-- Problem --
Please copy the material from the line with "The height and width of the screenshot is (259, 349)." up to and including the line with "Action: [143, 444]", replacing "VPN" with "Proxy" and leaving everything else unchanged.

[Element lookup records]
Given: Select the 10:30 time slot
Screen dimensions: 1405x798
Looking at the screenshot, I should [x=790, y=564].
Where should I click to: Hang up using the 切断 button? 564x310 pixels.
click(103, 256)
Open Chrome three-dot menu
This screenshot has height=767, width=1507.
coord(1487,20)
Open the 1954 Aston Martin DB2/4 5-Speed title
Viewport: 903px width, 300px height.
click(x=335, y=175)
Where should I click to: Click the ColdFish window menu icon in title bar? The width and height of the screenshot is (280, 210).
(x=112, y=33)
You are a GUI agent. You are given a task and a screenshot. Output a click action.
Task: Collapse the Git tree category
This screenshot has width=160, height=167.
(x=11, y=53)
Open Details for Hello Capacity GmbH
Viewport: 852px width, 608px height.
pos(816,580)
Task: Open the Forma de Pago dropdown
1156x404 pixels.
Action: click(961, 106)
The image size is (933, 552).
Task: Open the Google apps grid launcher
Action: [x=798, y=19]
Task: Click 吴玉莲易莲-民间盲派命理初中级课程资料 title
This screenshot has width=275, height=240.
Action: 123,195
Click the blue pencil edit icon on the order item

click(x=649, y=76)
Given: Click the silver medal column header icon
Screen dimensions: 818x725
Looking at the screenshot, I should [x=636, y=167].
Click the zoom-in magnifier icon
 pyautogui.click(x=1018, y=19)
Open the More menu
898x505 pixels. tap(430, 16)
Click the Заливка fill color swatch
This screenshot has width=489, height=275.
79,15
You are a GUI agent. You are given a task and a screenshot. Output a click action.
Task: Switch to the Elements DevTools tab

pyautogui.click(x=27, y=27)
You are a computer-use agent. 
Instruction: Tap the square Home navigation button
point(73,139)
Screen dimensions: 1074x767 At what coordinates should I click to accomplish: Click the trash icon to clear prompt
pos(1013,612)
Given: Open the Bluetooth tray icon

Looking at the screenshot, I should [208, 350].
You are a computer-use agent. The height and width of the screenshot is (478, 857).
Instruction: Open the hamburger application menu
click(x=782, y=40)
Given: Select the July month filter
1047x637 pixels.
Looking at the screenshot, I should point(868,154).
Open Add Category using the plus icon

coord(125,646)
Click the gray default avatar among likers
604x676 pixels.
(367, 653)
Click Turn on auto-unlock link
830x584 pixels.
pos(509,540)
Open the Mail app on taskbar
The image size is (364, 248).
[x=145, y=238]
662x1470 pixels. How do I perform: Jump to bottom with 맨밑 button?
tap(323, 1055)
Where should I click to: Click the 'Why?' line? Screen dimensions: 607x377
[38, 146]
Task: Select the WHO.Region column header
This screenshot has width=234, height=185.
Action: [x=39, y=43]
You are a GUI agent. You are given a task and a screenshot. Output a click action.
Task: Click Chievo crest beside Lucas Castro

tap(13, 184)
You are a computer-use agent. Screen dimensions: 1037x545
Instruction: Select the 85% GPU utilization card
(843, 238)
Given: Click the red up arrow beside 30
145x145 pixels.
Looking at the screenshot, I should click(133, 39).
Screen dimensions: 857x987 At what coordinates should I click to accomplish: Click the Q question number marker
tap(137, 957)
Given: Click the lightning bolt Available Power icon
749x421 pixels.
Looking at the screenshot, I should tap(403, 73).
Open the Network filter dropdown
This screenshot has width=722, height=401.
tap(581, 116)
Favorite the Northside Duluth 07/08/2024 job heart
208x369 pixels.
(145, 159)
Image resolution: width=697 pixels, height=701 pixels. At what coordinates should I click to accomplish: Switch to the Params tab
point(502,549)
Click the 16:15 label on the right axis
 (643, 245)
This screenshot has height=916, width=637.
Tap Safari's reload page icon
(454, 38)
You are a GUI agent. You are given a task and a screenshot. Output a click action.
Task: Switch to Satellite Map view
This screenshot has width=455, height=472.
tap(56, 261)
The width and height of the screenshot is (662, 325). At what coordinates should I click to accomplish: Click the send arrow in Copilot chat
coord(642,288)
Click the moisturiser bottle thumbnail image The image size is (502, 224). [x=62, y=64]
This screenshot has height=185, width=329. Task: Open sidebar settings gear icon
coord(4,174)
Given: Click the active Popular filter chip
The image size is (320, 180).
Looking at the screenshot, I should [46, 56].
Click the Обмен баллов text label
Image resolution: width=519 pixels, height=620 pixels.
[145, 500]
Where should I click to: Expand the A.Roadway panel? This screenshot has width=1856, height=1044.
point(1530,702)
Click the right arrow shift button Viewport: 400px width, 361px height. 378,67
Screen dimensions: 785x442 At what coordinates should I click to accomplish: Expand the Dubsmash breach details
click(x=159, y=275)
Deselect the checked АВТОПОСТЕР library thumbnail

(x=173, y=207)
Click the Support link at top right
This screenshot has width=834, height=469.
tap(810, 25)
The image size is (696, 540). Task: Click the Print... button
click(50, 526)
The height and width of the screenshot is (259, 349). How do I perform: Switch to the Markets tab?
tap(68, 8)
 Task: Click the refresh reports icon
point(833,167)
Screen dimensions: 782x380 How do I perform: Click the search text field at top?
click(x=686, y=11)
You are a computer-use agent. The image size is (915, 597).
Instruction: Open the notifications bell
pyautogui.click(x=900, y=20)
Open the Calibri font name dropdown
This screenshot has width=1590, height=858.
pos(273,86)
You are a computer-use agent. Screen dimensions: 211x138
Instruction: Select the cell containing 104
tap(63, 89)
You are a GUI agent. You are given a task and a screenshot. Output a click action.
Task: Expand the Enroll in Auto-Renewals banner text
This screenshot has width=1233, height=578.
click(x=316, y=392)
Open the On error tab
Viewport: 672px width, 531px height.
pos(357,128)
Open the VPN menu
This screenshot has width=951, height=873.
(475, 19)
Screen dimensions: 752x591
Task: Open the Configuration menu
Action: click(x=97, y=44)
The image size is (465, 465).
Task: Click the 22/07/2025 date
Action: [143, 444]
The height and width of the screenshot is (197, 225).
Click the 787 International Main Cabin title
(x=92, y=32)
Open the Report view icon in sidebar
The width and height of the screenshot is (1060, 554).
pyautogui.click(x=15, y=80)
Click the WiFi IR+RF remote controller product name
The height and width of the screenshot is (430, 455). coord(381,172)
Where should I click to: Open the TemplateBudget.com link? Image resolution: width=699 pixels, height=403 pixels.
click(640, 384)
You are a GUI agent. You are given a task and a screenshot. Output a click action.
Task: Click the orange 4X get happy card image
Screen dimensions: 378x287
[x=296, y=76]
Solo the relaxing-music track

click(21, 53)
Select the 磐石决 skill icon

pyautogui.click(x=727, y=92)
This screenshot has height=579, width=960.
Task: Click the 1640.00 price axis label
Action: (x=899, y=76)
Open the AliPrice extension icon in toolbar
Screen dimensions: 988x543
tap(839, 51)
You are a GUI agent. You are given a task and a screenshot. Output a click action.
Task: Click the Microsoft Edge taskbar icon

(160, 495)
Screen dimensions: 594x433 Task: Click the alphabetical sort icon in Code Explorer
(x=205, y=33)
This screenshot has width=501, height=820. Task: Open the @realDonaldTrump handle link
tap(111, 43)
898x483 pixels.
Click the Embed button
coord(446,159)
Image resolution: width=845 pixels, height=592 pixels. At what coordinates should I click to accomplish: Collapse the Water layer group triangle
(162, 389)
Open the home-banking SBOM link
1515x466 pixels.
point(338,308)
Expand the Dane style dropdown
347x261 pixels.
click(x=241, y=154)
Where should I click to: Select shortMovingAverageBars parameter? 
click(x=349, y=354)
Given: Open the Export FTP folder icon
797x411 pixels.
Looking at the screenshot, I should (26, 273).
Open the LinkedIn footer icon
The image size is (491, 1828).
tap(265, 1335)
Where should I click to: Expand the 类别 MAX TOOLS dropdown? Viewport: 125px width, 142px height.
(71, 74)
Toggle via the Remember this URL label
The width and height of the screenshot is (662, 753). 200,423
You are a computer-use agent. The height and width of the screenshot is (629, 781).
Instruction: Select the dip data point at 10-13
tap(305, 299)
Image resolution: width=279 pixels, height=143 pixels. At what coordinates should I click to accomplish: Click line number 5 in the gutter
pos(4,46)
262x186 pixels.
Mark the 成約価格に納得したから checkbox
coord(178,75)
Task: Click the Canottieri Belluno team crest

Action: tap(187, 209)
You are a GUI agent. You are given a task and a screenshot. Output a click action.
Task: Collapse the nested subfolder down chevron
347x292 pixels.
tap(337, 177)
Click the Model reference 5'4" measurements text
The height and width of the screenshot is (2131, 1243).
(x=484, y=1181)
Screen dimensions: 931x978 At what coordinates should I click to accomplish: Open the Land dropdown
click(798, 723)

-- Result of the exercise --
The height and width of the screenshot is (259, 349). How do I perform: Switch to the Markets tab?
tap(68, 8)
 Task: Click the refresh reports icon
point(833,167)
Screen dimensions: 782x380 How do I perform: Click the search text field at top?
click(x=686, y=11)
You are a computer-use agent. The image size is (915, 597).
Instruction: Open the notifications bell
pyautogui.click(x=900, y=20)
Open the Calibri font name dropdown
This screenshot has width=1590, height=858.
pos(273,86)
You are a computer-use agent. Screen dimensions: 211x138
Instruction: Select the cell containing 104
tap(63, 89)
You are a GUI agent. You are given a task and a screenshot. Output a click action.
Task: Expand the Enroll in Auto-Renewals banner text
This screenshot has width=1233, height=578.
click(x=316, y=392)
Open the On error tab
Viewport: 672px width, 531px height.
pos(357,128)
Open the Proxy menu
This screenshot has width=951, height=873.
(475, 19)
Screen dimensions: 752x591
Task: Open the Configuration menu
Action: click(x=97, y=44)
The image size is (465, 465).
Task: Click the 22/07/2025 date
Action: [143, 444]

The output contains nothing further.